"We are facing a dramatically changed security environment in Europe," said Stoltenberg, making reference to Russia and the Middle East in justifying the increase, in a press point with Portuguese Minister of State and Foreign Affairs Rui Machete.
Claiming that the conflicts around its eastern and southern borders represent a threat to Europe, Stoltenberg said that "to the East, Russia has broken international rules through its aggressive actions against Ukraine," while "to the south, extremism and violence is spreading in the Middle East and North Africa."
"The recent loss of life in the Mediterranean Sea is a tragic consequence of this instability we see," said the Secretary General, adding that "there is no simple solution to problems posed by migration."
"NATO is playing its part in assisting partners to build more stability."
NATO first announced "a new very high readiness force or Spearhead Force," in February, a land brigade of around 5,000 troops, and which would be backed up by two more brigades of rapid reinforcement. Altogether counting up to around 30,000 troops, plans for the increased Response Force of air, sea and special forces were approved by Defense Ministers, to "ensure that we have the right forces, in the right place, at the right time," said Stoltenberg in February.

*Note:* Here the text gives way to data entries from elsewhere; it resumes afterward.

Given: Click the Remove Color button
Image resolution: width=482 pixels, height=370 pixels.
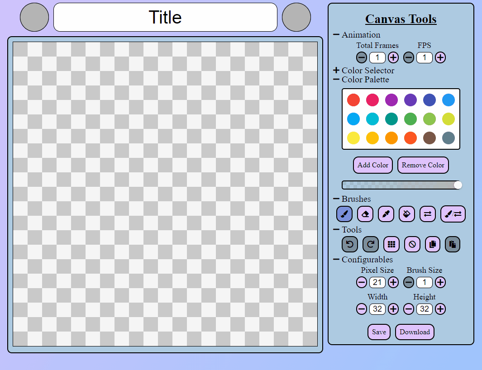Looking at the screenshot, I should (x=423, y=165).
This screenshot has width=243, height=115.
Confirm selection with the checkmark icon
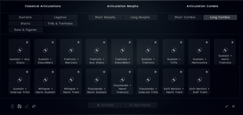tap(226, 106)
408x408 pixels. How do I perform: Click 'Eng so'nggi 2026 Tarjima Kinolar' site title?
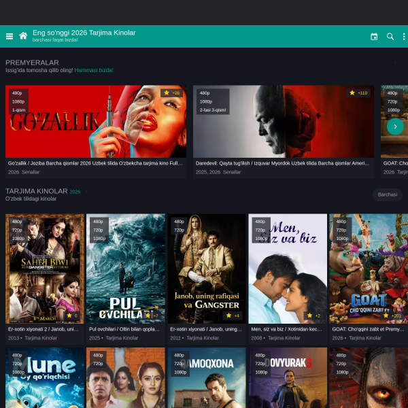pos(84,33)
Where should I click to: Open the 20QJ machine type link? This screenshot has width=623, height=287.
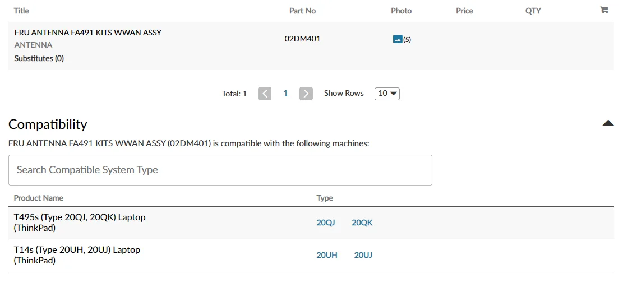click(x=326, y=223)
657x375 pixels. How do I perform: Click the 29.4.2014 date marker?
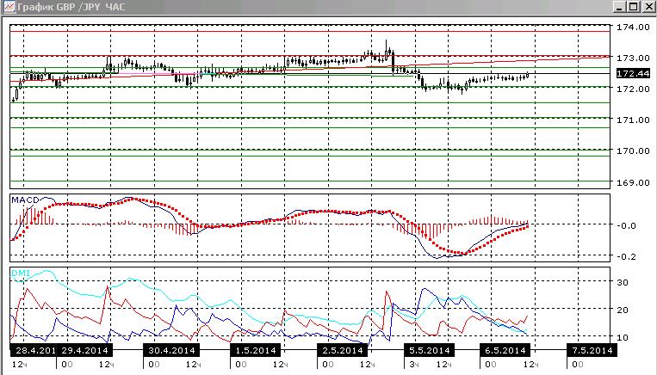[84, 350]
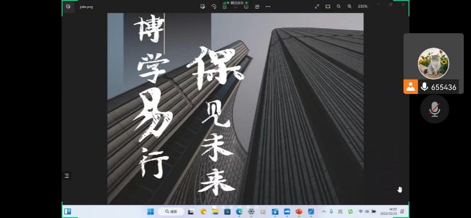Open image info panel icon
The height and width of the screenshot is (218, 471).
[x=246, y=6]
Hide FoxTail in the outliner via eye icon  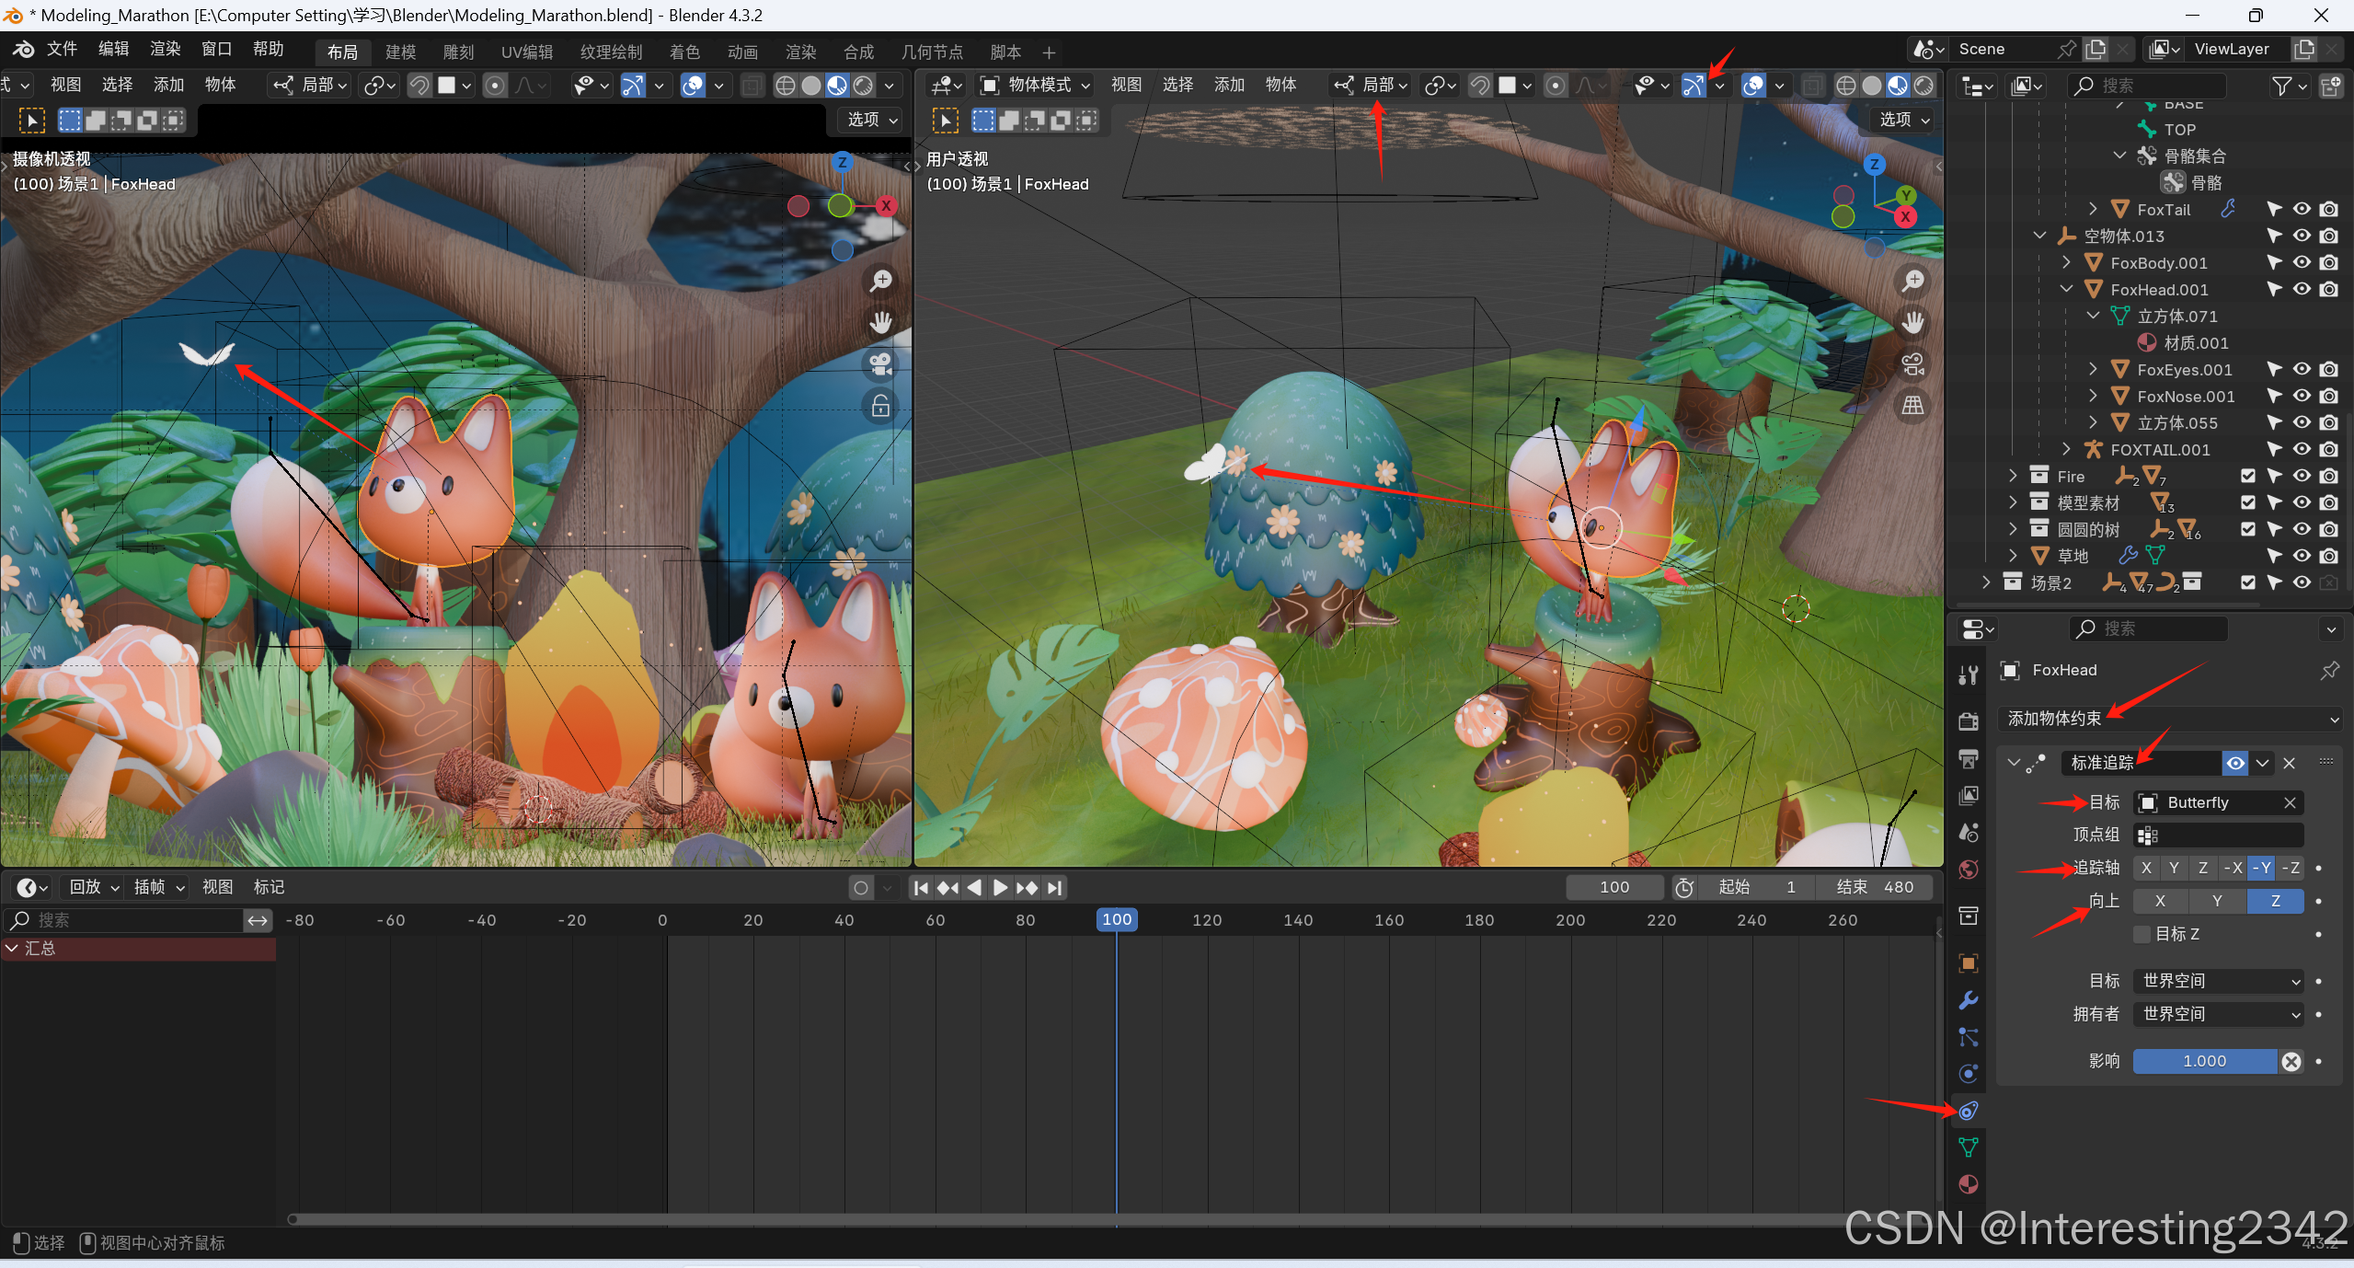click(x=2302, y=210)
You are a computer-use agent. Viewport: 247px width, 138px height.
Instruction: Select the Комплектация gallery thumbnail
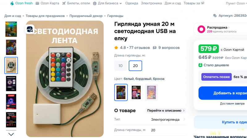click(x=11, y=83)
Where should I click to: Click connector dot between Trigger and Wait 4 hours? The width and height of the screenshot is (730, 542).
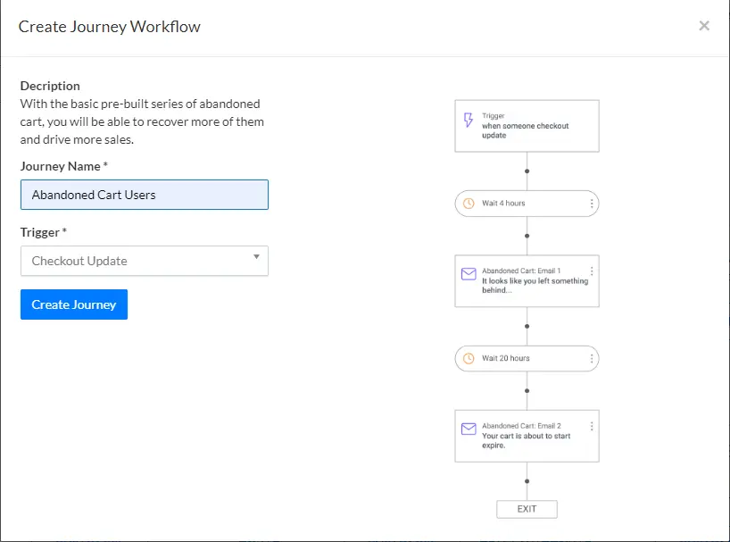pos(527,170)
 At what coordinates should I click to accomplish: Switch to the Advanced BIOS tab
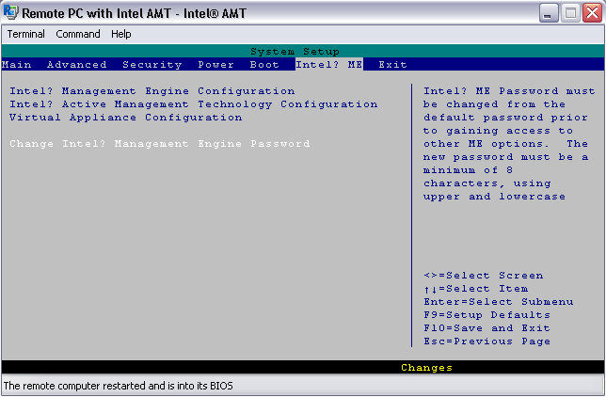[x=76, y=65]
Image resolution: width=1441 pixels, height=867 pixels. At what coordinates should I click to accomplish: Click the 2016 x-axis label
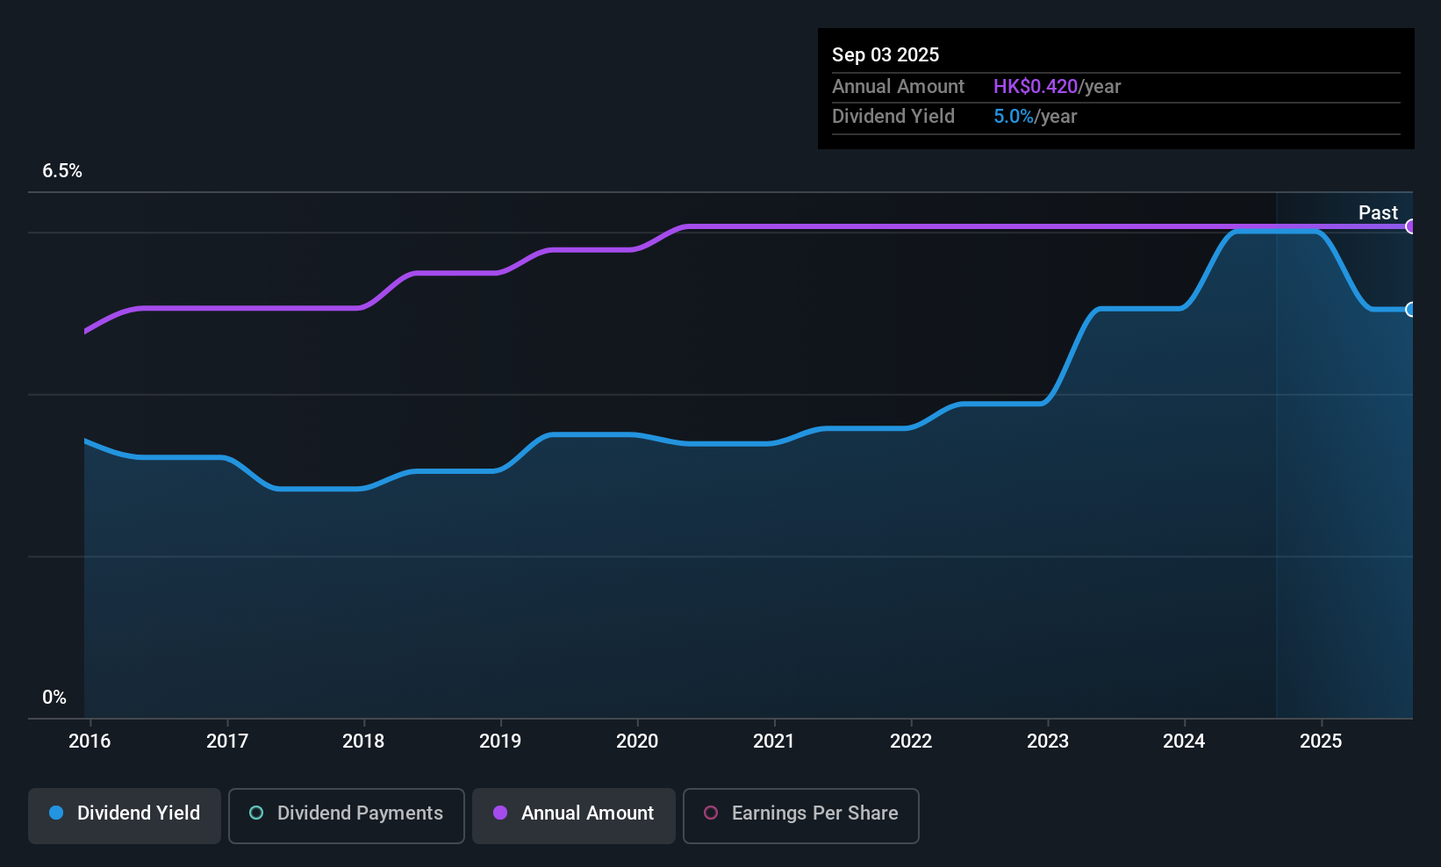[90, 742]
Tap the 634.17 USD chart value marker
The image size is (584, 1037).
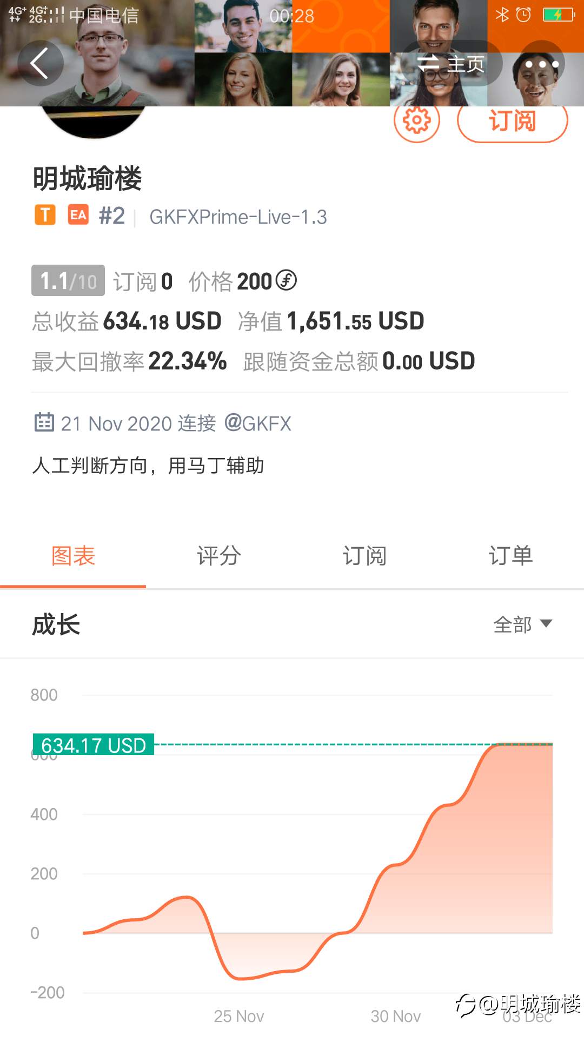(94, 745)
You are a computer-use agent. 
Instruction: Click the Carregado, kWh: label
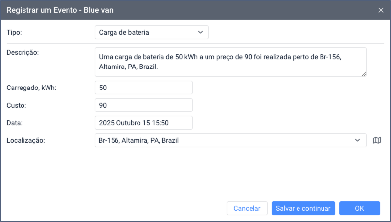(31, 88)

On Monday, Stoltenberg also referred to the Trident Juncture exercise, a five- week "high visibility exercise that will showcase NATO on the world stage," to be held throughout the alliance and with the participation of over 25,000 troops. Trident Juncture is "NATO’s biggest exercise in decades," said Stoltenberg, which "will ensure that NATO forces stand ready to deal with any threat from any direction."